Pixel coordinate grounding data
▬▬▬▬▬▬▬▬▬▬

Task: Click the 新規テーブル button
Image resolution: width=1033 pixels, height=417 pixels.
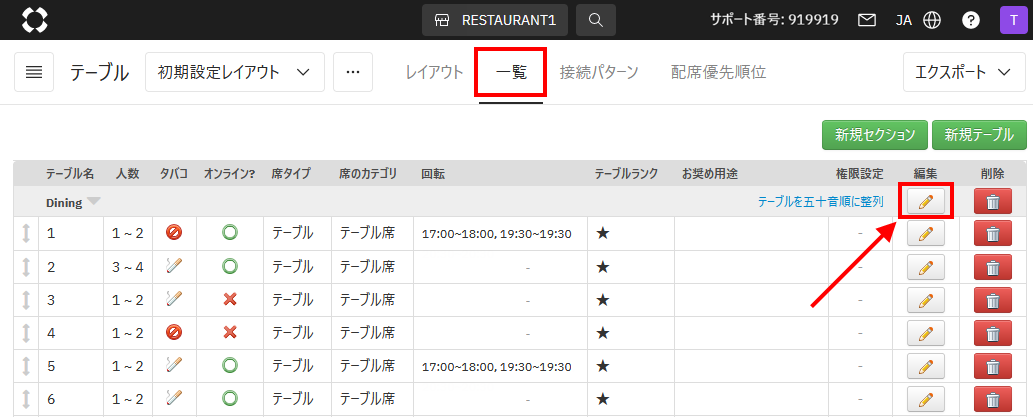Action: (979, 135)
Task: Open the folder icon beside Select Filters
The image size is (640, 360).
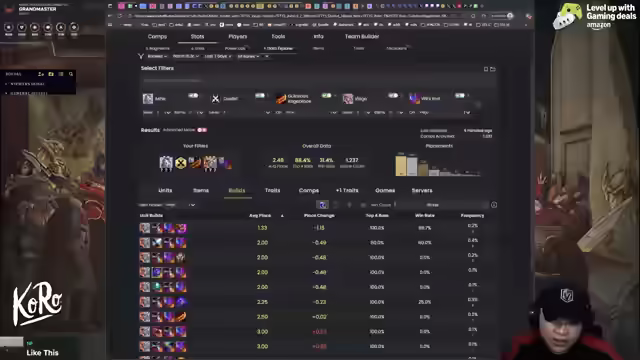Action: tap(493, 69)

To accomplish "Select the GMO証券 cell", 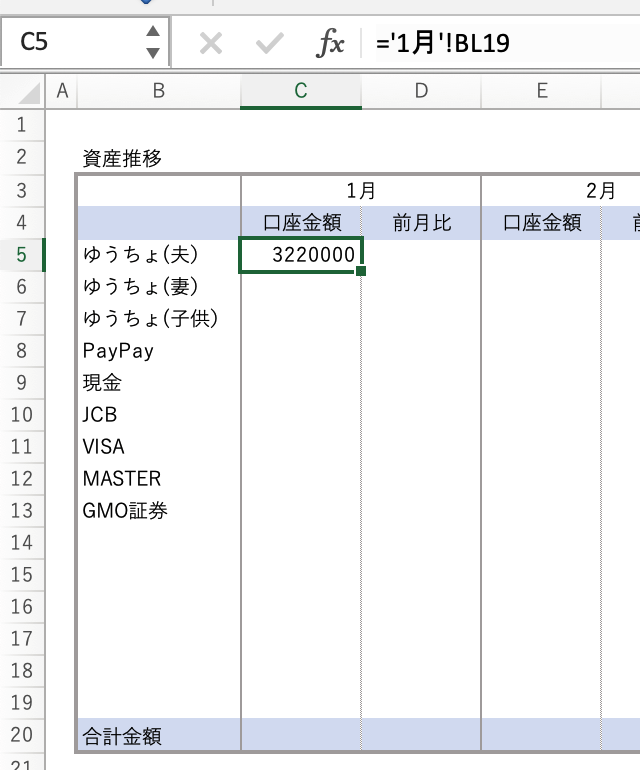I will tap(158, 511).
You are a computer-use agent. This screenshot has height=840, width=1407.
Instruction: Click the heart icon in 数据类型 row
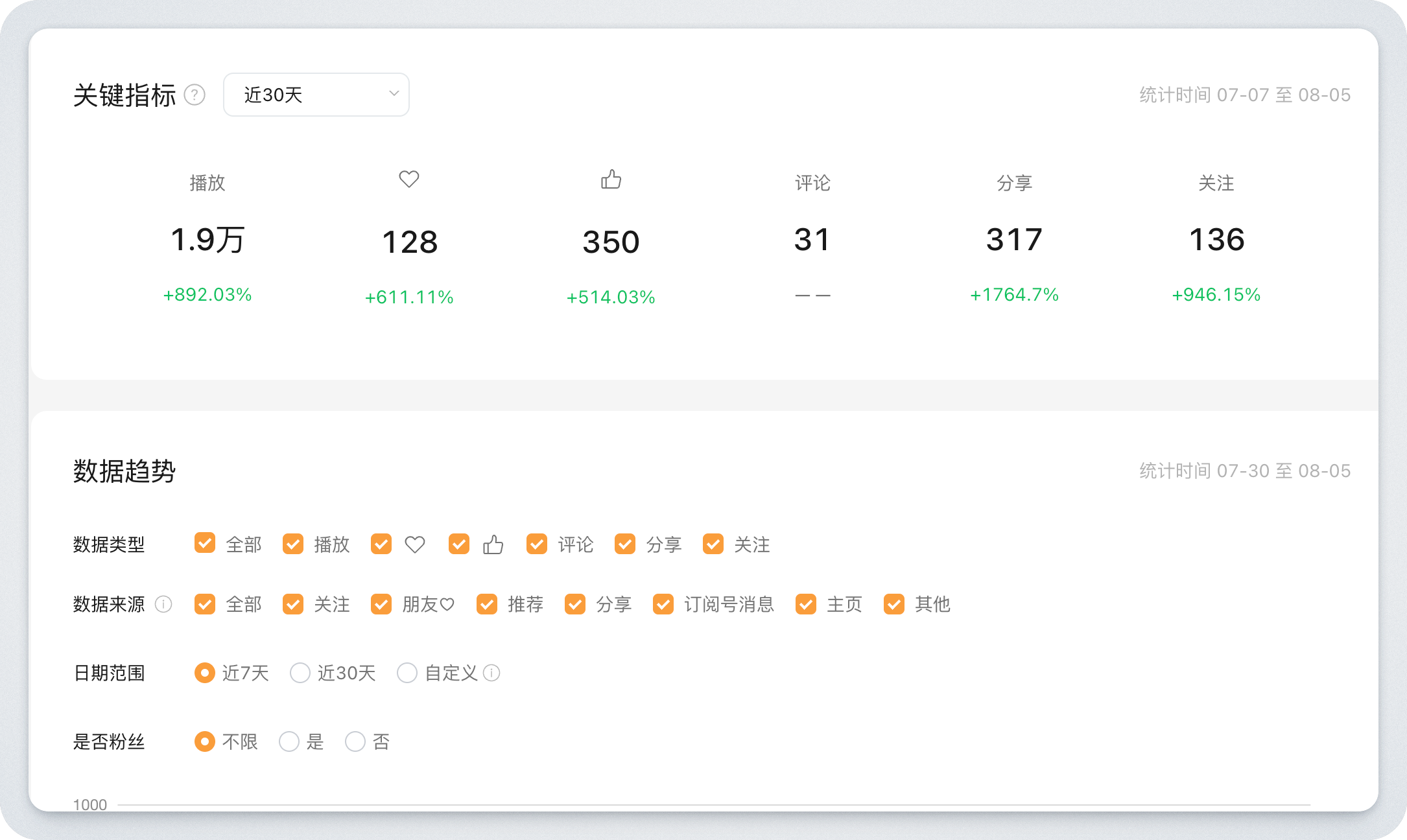pyautogui.click(x=415, y=544)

▬▬▬▬▬▬▬▬▬▬

= YOUR INSTRUCTIONS =
Please report how many lines of the entries above contain the string "Task". Reply with only the number.

= SOLVED EXERCISE =
2